The Spectator

Immigration myths

People are coming to Britain not to live it up on job-seekers’ allowance but to work

Last week the Conservative party unveiled an extremely good policy: to cut government waste to the tune of £35 billion and to pass £4 billion worth of it to the public in tax cuts. This week it unveiled two much less good ones: to set an arbitrary limit on the number of immigrants allowed to come to Britain and to withdraw from the 1951 UN Convention on Refugees. ‘Britain has reached a turning point,’ wrote the Conservative leader Michael Howard in a full-page advertisement in the Sunday Telegraph. ‘Our communities cannot absorb newcomers at today’s pace.’

Taken literally, Mr Howard’s statement is true. According to the Office for National Statistics, in 2003 there was a net inflow of 151,000 migrants into Britain. Extrapolate from this and at some distant point in the future human beings would be standing shoulder to shoulder from Dover to Stornoway. Equally, one might extrapolate from current, falling trends in the birth rate and conclude that long before that happens there won’t be any native Britons left to worry about immigrants in any case.

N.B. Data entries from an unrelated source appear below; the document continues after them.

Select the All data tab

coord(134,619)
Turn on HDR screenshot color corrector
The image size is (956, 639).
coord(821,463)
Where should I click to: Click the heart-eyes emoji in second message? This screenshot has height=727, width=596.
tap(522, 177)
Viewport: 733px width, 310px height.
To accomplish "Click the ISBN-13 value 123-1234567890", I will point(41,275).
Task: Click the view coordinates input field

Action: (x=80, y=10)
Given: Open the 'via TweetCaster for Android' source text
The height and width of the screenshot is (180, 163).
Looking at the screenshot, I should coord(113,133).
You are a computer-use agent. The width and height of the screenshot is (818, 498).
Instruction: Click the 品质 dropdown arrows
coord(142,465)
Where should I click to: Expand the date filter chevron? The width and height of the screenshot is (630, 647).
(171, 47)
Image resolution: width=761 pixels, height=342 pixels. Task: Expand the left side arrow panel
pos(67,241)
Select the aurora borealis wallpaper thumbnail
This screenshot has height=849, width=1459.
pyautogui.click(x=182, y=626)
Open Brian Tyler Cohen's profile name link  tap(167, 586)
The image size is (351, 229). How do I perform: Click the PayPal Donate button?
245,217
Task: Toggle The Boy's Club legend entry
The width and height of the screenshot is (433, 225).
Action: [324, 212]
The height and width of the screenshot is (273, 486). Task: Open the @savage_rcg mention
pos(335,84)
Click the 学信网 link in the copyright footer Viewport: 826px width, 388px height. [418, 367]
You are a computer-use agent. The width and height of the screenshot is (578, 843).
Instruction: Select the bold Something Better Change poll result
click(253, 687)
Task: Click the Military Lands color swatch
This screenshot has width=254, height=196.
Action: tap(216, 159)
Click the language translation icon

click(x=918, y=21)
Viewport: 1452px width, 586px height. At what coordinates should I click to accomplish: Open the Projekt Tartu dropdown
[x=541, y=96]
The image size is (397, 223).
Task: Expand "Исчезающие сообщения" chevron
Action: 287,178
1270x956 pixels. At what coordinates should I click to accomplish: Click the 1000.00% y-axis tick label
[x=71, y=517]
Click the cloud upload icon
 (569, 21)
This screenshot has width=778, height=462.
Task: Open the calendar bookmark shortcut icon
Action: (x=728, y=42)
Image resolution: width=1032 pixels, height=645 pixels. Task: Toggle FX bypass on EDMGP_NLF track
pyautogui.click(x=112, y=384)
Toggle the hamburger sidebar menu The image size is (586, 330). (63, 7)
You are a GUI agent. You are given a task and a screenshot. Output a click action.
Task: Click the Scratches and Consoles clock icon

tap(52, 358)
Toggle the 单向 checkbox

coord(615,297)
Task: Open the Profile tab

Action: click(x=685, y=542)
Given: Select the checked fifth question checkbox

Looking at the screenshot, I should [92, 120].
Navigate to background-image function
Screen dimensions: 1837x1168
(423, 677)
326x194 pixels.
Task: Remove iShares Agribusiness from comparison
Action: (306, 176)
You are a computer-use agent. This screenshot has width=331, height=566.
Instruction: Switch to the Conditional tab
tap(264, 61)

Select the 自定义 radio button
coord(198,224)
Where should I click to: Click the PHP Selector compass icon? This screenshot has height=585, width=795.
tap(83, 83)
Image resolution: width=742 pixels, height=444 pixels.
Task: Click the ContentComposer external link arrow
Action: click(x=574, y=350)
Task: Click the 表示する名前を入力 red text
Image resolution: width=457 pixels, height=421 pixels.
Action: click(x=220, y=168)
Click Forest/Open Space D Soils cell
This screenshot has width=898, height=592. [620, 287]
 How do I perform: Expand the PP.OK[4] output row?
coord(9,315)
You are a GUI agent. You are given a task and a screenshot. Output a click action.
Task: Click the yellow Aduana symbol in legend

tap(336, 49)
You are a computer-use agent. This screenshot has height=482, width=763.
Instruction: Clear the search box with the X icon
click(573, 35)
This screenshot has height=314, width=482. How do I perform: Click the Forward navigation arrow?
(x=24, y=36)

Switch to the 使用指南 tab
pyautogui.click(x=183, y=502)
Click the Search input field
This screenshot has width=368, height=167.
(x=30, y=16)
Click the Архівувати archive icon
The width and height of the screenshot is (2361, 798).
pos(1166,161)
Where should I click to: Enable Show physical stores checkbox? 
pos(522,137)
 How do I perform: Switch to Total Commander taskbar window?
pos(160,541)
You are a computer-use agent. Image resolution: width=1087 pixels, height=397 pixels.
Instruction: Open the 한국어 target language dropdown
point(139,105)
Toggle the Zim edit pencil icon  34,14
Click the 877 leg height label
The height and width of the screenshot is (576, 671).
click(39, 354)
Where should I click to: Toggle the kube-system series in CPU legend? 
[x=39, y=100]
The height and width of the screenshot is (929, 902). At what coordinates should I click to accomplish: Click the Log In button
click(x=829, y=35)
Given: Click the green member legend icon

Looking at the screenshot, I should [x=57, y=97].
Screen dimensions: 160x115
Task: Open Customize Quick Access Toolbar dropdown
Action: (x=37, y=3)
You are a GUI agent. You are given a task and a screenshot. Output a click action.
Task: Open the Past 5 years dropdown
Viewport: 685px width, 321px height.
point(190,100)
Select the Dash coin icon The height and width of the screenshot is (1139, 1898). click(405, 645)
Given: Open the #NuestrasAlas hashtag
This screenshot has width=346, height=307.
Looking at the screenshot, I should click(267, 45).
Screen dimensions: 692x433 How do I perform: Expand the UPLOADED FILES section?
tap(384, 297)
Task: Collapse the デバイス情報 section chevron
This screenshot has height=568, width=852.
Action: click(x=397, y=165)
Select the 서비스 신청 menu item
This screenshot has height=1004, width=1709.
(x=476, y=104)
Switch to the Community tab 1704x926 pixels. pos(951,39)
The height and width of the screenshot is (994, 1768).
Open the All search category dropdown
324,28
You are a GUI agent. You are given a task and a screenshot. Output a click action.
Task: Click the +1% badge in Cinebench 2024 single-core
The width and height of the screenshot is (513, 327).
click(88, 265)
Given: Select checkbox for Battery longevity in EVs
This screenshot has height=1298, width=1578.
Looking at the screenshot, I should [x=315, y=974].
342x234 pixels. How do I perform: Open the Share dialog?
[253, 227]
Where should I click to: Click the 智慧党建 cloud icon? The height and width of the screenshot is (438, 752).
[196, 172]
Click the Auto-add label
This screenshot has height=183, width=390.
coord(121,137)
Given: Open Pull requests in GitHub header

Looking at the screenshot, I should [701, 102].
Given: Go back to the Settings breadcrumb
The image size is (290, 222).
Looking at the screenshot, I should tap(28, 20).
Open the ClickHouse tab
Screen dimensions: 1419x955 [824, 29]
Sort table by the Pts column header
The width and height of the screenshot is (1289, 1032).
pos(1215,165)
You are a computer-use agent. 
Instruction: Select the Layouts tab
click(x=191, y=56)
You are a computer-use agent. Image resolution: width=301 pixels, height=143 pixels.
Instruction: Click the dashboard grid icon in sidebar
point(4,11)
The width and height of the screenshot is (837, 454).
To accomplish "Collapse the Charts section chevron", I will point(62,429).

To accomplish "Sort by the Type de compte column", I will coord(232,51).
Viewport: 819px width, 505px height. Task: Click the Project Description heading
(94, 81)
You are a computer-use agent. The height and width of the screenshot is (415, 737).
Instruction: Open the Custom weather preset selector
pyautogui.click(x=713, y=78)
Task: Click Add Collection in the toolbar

Like so many other social and economic phenomena, international migration tends to be cyclical, and is closely related to the labour market. Though many might find it hard to remember now, 25 years ago we were worrying about the ‘brain drain’. Between 1973 and 1982 Britain lost a net 430,000 residents, as high taxation and mass unemployment drove them abroad. As recently as 1993 there was a net outflow of residents from Britain. The reason immigration has increased since then is largely a response to the dramatic improvement in our economy. People are coming to Britain not, as the Daily Mail would have us believe, to live it up on job-seekers’ allowance: of the 91,000 Eastern Europeans who arrived in Britain to work during the first five months following EU enlargement last May, fewer than 15 have claimed benefits.